BEGIN Given information
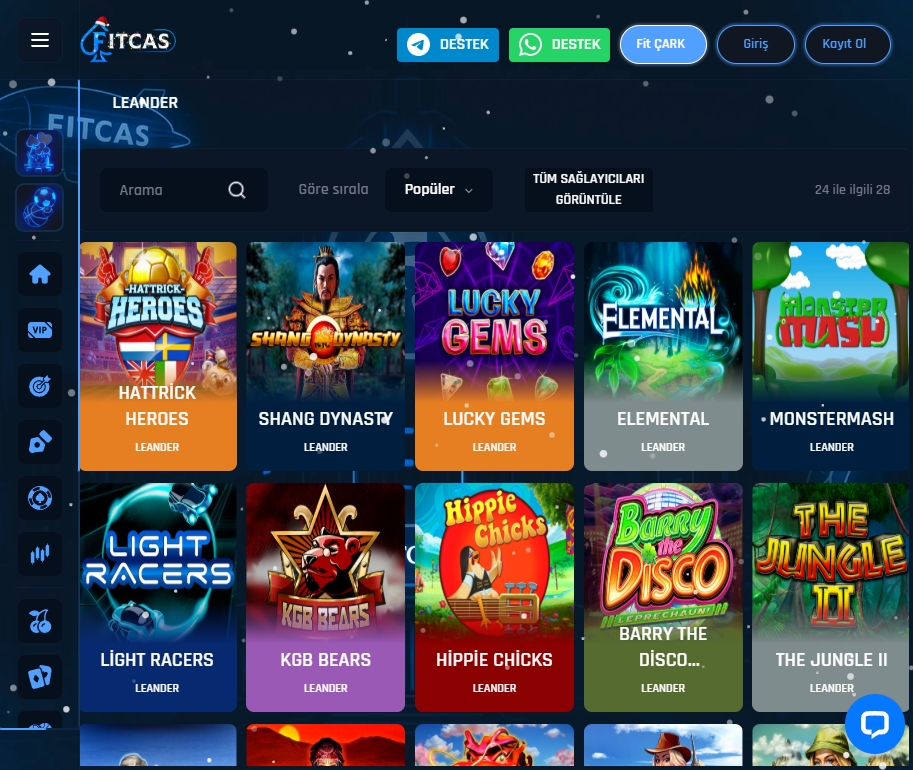Click the target icon in sidebar
This screenshot has height=770, width=913.
(x=40, y=386)
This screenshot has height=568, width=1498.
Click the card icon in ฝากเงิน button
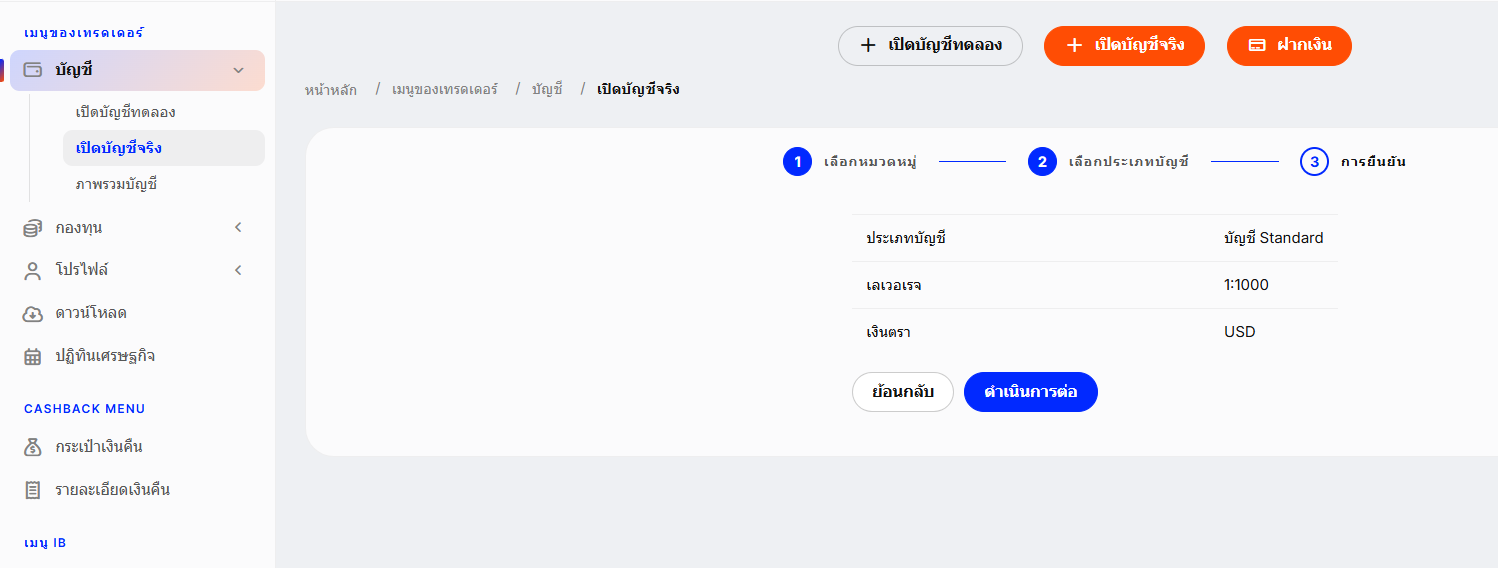point(1258,46)
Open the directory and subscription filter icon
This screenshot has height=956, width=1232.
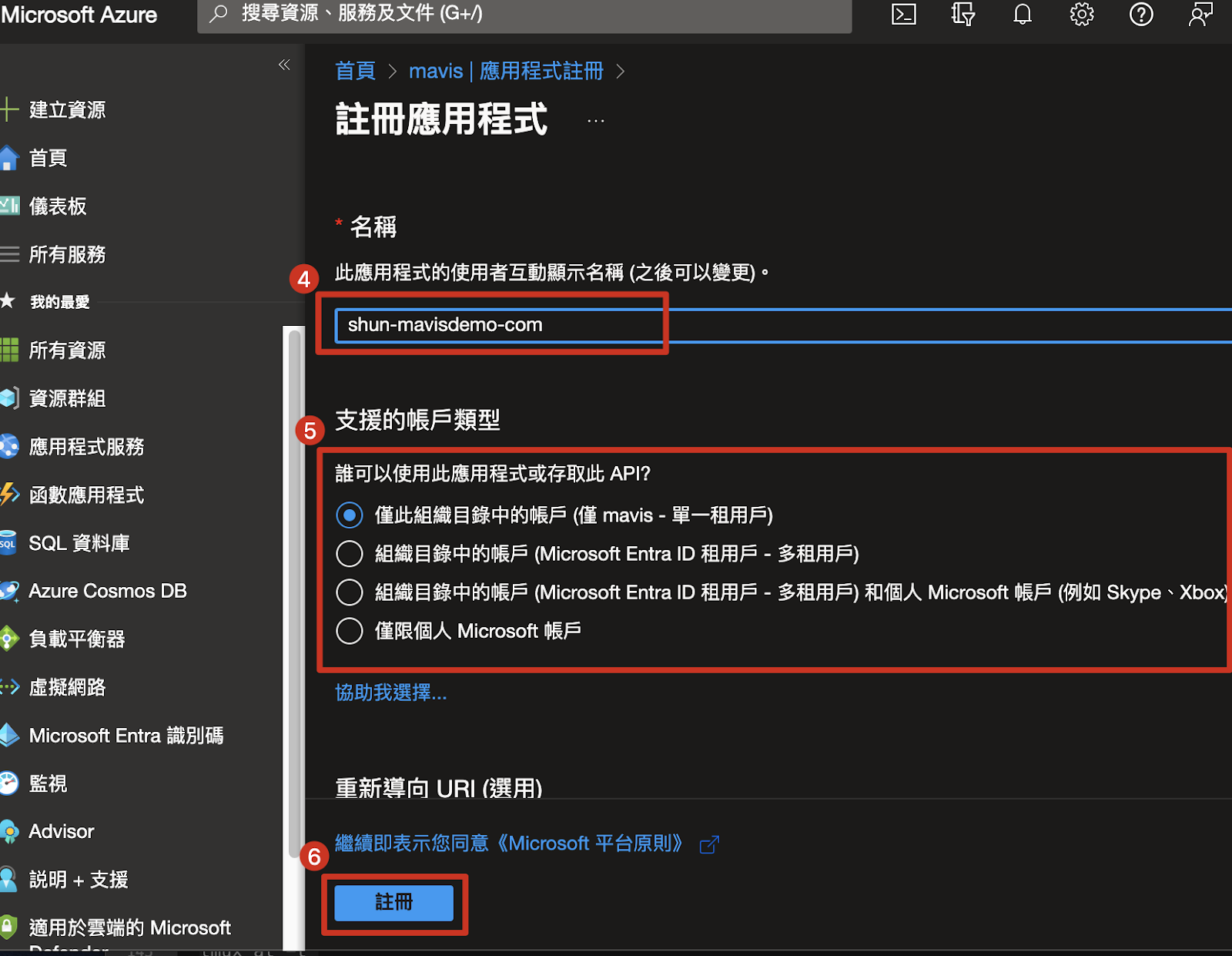(x=962, y=15)
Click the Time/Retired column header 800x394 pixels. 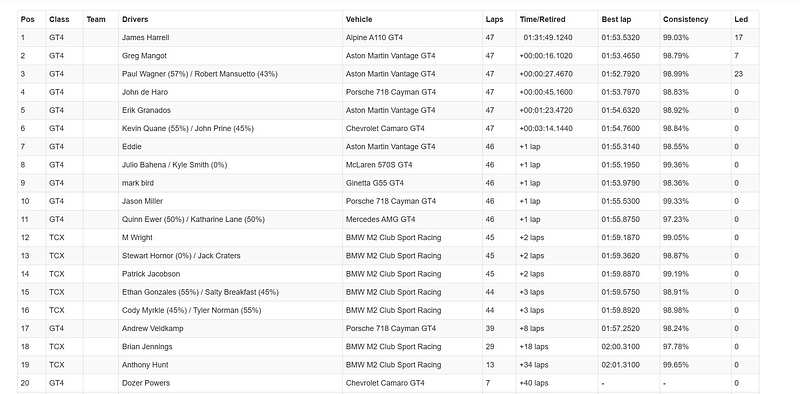[x=542, y=19]
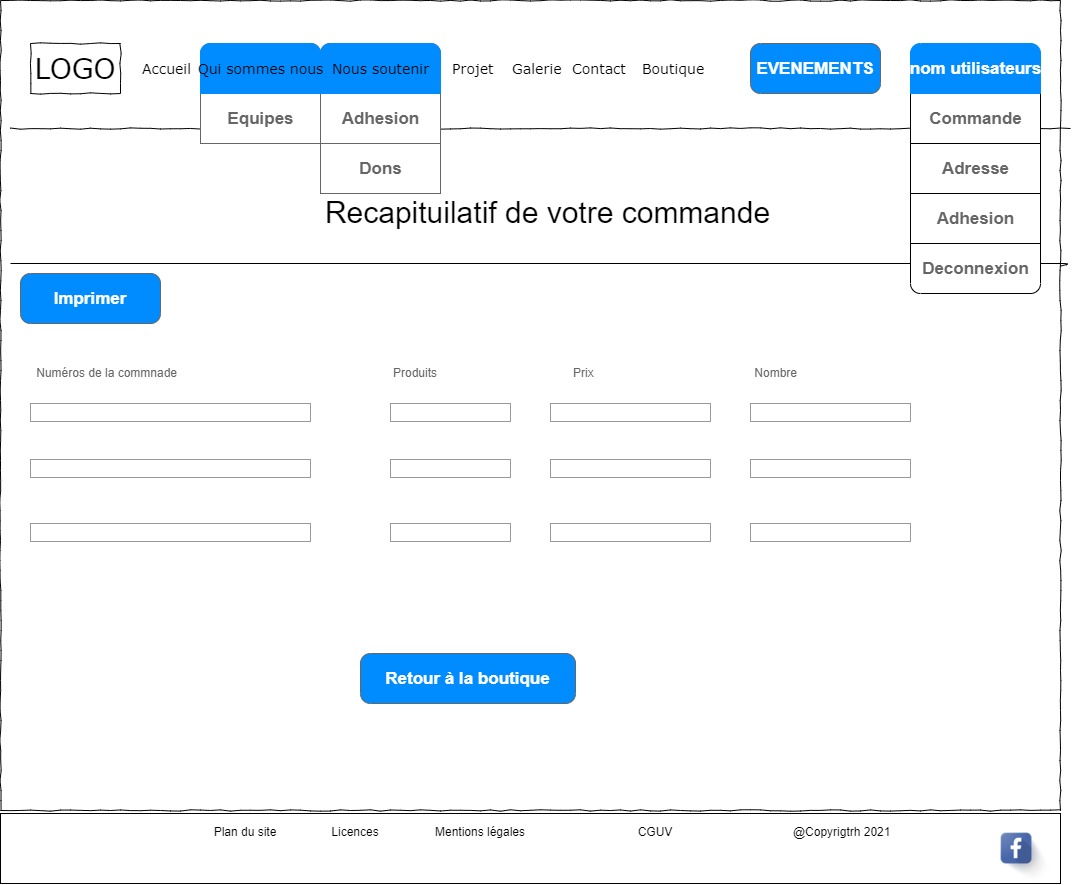Screen dimensions: 1072x885
Task: Expand the Nous soutenir menu
Action: pyautogui.click(x=380, y=69)
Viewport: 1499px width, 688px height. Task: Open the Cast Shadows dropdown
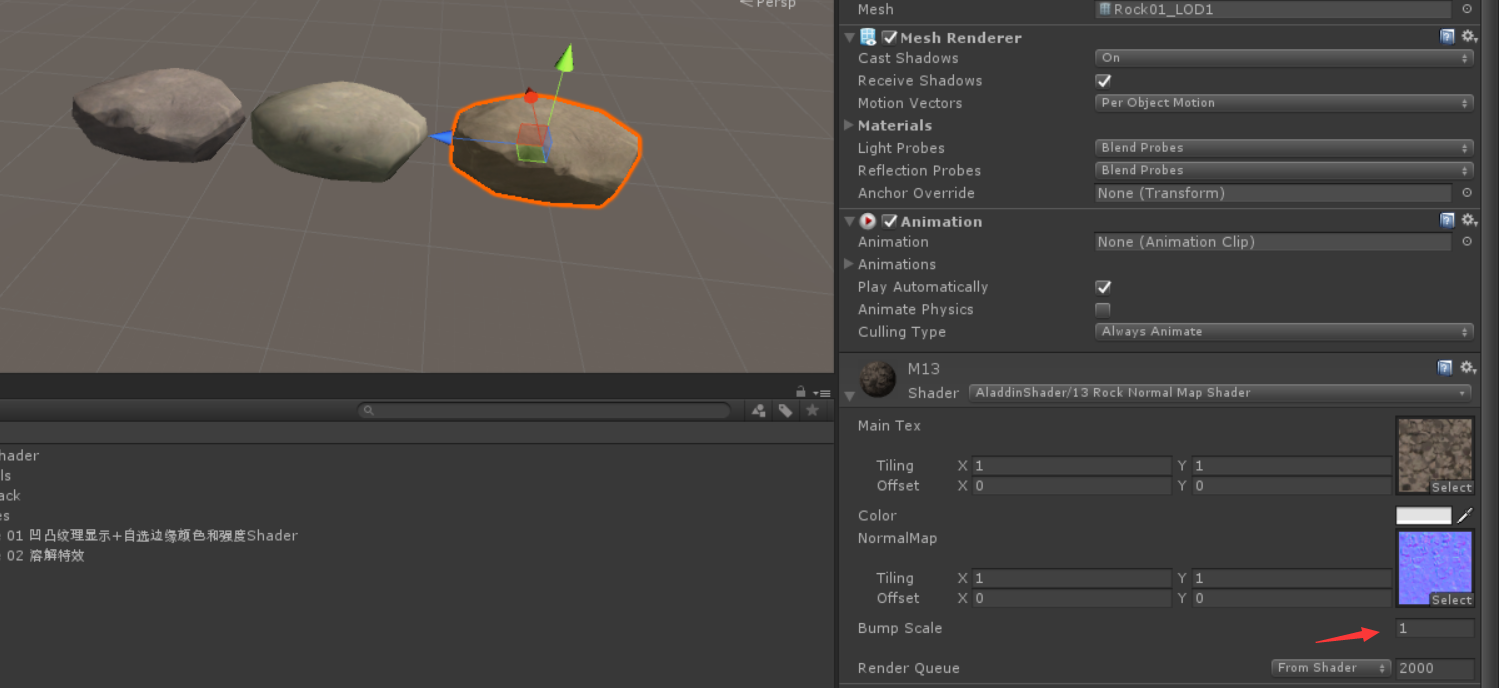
END Given information
# Task statement
Total lines with "Open" in the records above: report that figure alone.

# Result
2